>>>>

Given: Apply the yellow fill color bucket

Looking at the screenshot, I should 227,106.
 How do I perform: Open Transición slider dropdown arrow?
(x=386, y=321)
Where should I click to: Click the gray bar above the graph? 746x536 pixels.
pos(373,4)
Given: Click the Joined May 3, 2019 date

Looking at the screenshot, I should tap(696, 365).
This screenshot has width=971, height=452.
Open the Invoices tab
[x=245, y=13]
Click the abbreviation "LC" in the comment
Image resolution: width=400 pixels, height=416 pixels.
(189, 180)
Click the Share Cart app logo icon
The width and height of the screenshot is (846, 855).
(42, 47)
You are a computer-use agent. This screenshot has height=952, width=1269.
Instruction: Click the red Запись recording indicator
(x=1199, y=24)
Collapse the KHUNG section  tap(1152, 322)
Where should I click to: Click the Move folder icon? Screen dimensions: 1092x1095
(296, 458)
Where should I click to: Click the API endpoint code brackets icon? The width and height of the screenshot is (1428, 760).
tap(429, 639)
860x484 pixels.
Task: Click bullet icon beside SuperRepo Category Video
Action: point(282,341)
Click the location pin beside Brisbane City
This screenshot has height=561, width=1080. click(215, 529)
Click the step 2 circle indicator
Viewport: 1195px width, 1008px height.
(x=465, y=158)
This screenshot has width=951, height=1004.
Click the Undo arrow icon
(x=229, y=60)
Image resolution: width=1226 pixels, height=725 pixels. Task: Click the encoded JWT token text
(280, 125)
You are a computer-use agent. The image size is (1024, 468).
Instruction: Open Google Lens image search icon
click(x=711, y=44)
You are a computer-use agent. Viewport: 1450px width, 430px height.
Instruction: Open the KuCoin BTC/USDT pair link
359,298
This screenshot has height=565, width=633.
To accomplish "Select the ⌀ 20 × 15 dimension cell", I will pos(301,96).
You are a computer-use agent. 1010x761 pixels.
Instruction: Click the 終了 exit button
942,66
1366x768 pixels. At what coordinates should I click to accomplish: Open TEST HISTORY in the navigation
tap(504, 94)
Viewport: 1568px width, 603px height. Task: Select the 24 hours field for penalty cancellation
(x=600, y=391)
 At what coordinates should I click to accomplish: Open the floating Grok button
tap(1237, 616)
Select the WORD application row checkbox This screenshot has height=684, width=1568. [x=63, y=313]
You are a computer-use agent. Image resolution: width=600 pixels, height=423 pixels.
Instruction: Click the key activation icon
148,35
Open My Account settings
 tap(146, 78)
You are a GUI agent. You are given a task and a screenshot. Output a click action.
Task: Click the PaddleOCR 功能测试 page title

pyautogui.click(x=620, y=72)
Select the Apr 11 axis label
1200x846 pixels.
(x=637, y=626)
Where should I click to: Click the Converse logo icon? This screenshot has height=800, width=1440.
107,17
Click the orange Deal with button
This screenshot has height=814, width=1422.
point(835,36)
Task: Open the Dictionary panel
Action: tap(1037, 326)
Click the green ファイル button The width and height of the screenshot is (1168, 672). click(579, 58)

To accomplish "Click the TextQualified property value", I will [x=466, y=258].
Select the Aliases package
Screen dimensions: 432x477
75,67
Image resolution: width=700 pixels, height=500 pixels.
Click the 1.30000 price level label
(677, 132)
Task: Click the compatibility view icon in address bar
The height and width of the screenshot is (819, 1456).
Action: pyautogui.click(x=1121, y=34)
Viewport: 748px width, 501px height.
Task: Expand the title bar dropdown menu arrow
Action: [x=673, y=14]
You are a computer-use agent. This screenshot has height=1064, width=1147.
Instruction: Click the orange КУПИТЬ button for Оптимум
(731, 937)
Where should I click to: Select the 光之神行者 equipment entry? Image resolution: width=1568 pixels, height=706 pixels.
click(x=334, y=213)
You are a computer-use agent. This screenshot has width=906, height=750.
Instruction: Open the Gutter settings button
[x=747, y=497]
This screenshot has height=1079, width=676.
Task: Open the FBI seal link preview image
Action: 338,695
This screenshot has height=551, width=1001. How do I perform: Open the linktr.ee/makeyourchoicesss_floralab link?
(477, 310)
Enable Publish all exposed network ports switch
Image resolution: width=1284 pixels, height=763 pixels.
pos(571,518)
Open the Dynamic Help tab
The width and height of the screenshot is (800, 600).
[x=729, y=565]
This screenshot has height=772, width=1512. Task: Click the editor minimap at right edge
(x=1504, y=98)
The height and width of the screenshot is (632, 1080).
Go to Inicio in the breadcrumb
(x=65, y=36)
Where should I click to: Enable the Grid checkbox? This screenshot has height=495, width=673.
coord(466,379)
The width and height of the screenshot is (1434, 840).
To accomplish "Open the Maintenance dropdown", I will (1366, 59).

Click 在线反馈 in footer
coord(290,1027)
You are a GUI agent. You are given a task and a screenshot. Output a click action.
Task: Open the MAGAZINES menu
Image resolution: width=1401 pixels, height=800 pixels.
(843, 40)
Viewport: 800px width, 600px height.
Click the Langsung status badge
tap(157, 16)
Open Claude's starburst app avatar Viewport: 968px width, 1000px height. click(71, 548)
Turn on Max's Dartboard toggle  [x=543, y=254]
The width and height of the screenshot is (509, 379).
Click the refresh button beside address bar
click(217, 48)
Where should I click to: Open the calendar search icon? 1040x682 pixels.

<<<<

*WHAT YOU NEED TO DO*. Using the data above, establish how many lines include the word "will"; the reply is that number only.

*COMPLETED EXERCISE*. 3